Par cette villa, ses concepteurs revendiquent l’amitié au sens grec (philia) comme thème humaniste : les liens entre l’artiste et son commanditaire ne sont pas hiérarchisés. De même, Palladio et Véronèse réalisent, au sein de la Villa Barbaro, un accord non hiérarchisé entre les arts. L’amitié traverse ainsi cette apothéose de la pensée humaniste. Par exemple, l’autoportrait du Véronèse, à l’extrêmité de la partie est, fait face au portrait de sa femme Elena Badile, à l’extrêmité de la partie ouest. Cet autoportrait signe d’ailleurs la figure du peintre comme portant le projet humaniste de la villa.

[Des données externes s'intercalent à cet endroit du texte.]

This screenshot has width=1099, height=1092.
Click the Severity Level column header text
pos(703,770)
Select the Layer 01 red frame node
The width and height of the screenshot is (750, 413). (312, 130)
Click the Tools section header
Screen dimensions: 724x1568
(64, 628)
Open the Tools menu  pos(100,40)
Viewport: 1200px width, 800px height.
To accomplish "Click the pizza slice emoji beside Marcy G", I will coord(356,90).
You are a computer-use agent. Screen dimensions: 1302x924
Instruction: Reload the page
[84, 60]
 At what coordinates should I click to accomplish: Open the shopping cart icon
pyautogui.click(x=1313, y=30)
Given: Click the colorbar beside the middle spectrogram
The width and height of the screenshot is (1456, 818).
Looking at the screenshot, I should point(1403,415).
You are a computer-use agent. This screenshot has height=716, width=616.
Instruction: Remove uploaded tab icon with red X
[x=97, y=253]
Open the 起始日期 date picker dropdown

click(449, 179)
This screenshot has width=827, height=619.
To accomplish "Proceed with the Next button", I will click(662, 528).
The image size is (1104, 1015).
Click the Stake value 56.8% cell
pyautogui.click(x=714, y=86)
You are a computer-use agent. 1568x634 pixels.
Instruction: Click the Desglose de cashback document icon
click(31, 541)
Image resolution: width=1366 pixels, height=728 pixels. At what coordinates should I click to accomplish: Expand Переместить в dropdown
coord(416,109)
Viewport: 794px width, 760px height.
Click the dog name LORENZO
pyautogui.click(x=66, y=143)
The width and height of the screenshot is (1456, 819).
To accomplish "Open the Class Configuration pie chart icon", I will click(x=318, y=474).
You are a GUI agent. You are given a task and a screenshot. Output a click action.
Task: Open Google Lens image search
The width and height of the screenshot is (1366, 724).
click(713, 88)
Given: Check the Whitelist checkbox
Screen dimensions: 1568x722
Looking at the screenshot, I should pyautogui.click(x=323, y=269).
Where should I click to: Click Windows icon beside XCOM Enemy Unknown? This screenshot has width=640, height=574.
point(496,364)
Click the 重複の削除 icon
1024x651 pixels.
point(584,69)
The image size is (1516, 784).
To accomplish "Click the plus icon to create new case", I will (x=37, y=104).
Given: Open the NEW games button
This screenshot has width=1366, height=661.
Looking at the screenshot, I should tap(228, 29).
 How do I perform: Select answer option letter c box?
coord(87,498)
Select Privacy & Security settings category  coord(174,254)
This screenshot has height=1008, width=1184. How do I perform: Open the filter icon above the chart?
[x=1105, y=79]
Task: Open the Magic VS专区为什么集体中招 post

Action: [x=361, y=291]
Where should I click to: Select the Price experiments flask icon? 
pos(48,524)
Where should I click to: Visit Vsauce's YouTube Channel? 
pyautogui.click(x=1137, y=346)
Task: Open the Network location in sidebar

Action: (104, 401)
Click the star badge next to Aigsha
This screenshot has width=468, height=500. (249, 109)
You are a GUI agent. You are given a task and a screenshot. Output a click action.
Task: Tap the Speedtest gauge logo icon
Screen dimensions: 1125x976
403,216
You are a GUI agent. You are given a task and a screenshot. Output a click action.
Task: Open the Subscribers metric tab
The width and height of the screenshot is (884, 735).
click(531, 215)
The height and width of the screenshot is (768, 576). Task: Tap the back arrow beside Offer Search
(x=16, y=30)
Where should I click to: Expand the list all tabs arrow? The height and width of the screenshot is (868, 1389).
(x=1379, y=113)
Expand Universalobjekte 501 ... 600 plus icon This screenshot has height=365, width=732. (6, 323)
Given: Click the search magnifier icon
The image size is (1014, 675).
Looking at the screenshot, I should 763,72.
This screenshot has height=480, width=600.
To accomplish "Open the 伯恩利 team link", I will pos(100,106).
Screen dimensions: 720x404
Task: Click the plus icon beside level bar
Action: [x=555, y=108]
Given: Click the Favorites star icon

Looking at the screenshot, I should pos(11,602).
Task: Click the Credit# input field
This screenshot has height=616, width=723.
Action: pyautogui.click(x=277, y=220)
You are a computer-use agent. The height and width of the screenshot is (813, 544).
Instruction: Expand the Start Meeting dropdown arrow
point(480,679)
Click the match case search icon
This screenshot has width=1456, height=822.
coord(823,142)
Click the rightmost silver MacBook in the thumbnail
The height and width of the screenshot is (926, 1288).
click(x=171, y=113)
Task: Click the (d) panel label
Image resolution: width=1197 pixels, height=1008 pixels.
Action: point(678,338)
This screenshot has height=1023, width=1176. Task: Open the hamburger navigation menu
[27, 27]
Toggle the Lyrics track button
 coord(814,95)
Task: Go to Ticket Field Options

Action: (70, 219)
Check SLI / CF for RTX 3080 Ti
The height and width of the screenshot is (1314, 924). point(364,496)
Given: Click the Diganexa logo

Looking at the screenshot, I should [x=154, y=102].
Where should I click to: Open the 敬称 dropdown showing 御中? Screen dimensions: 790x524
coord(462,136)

La fresque du salon de Bacchus :

Bien que Bacchus représente l’ivresse, l’hybris (perte du contrôle sur les passions), il est accompagné d’un orchestre qui vient redonner l’harmonie vibrante.

Salon de la crociera :

Le néo-platonisme et le néo-pythagorisme sont en permanence dans le projet de la villa. A la Renaissance, qui est dans sa transition, on est à la recherche d’une relation entre le christianisme et un héritage de l’Antiquité qui soit à même de soutenir la compréhension morale du christianisme. Le programme iconographique du Véronèse est justement compris dans cette articulation entre un contexte chrétien et la volonté de faire assumer une vertu morale par le biais de l’héritage antique.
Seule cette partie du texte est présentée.